Assigns each sample (observation) to a population/stock based on the highest Linear Discriminant Function (LDF) score. It also computes posterior probabilities (or values proportional to them if priors are not explicitly used).
Arguments
- samples
A numeric matrix of samples to be classified. Rows are observations, columns are variables.
- coefs
A numeric matrix of LDF coefficients, as returned by `compute_ldf_coefficients`. Rows are populations, columns are coefficients for variables followed by the constant term.
- freq
Optional numeric vector of frequency weights for the samples. Defaults to 1 for each sample if NULL. (Used mainly for HISEA compatibility).
- type
Character, indicates the type of run (e.g., "S" for simulation). This parameter is from HISEA Fortran and affects a condition for processing, though its impact here is minor if `freq` are positive. Default "S".
Value
A list containing:
- class
An integer vector of predicted class labels (1 to NP) for each sample.
- likelihood
A numeric matrix where rows are samples and columns are populations. Contains posterior probabilities of class membership (assuming equal priors, rows sum to 1).
Examples
# 1. Prepare coefficients
s1 <- matrix(rnorm(20, mean = -10), ncol = 2)

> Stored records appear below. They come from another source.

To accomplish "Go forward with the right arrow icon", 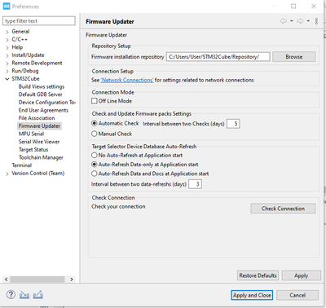I will [300, 21].
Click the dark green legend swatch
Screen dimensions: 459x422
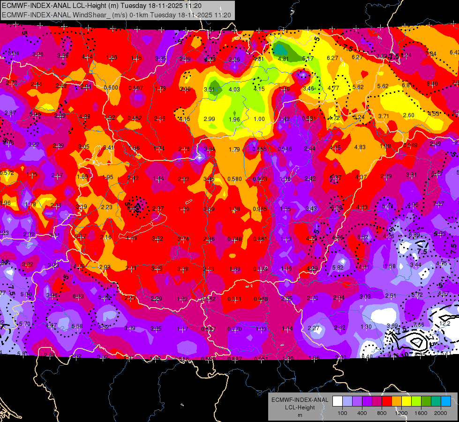(426, 401)
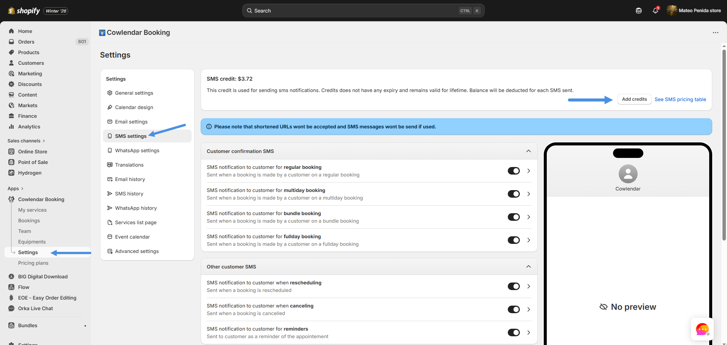Open WhatsApp settings in the settings menu

(137, 150)
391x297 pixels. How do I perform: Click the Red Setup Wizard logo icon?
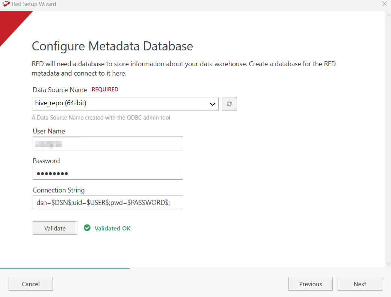click(x=6, y=4)
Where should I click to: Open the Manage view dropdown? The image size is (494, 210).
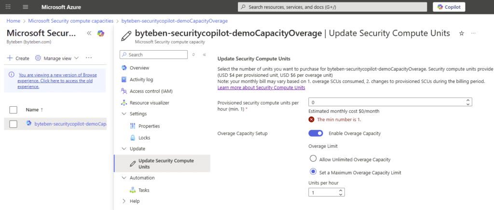tap(57, 58)
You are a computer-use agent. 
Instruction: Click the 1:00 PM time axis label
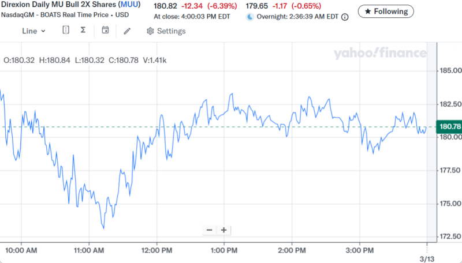point(224,251)
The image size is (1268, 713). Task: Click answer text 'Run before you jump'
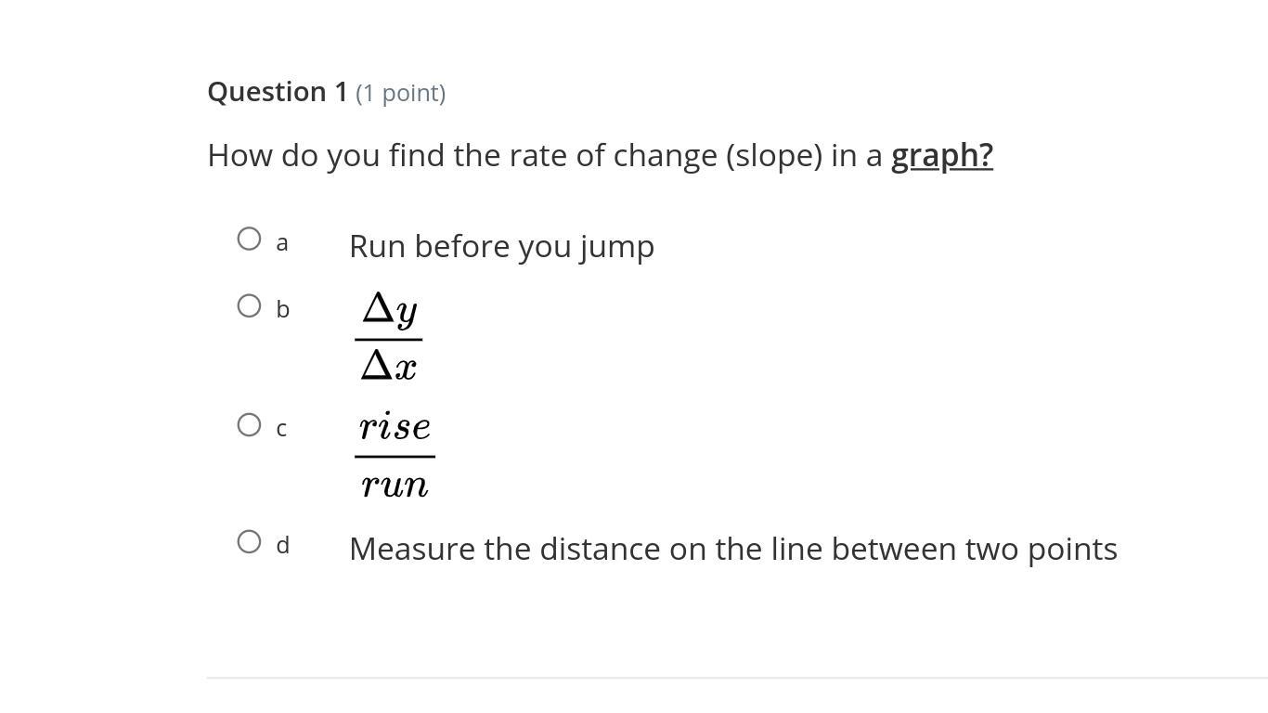pyautogui.click(x=501, y=246)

s2 <- matrix(rnorm(20, mean = -15), ncol = 2)
coefs <- compute_ldf_coefficients(list(StockA = s1, StockB = s2))
# 2. Prepare unknown samples (mixture)
unknown_samples <- matrix(rnorm(10, mean = -12), ncol = 2)
colnames(unknown_samples) <- c("Var1", "Var2")
# 3. Classify
results <- classify_samples(samples = unknown_samples, coefs = coefs)
# Check predictions and probabilities
print(results$class)
#> [1] 1 2 1 1 1
print(results$likelihood)
#> StockA StockB
#> [1,] 9.999962e-01 3.846787e-06
#> [2,] 5.018485e-05 9.999498e-01
#> [3,] 1.000000e+00 3.250438e-11
#> [4,] 8.953844e-01 1.046156e-01
#> [5,] 8.083537e-01 1.916463e-01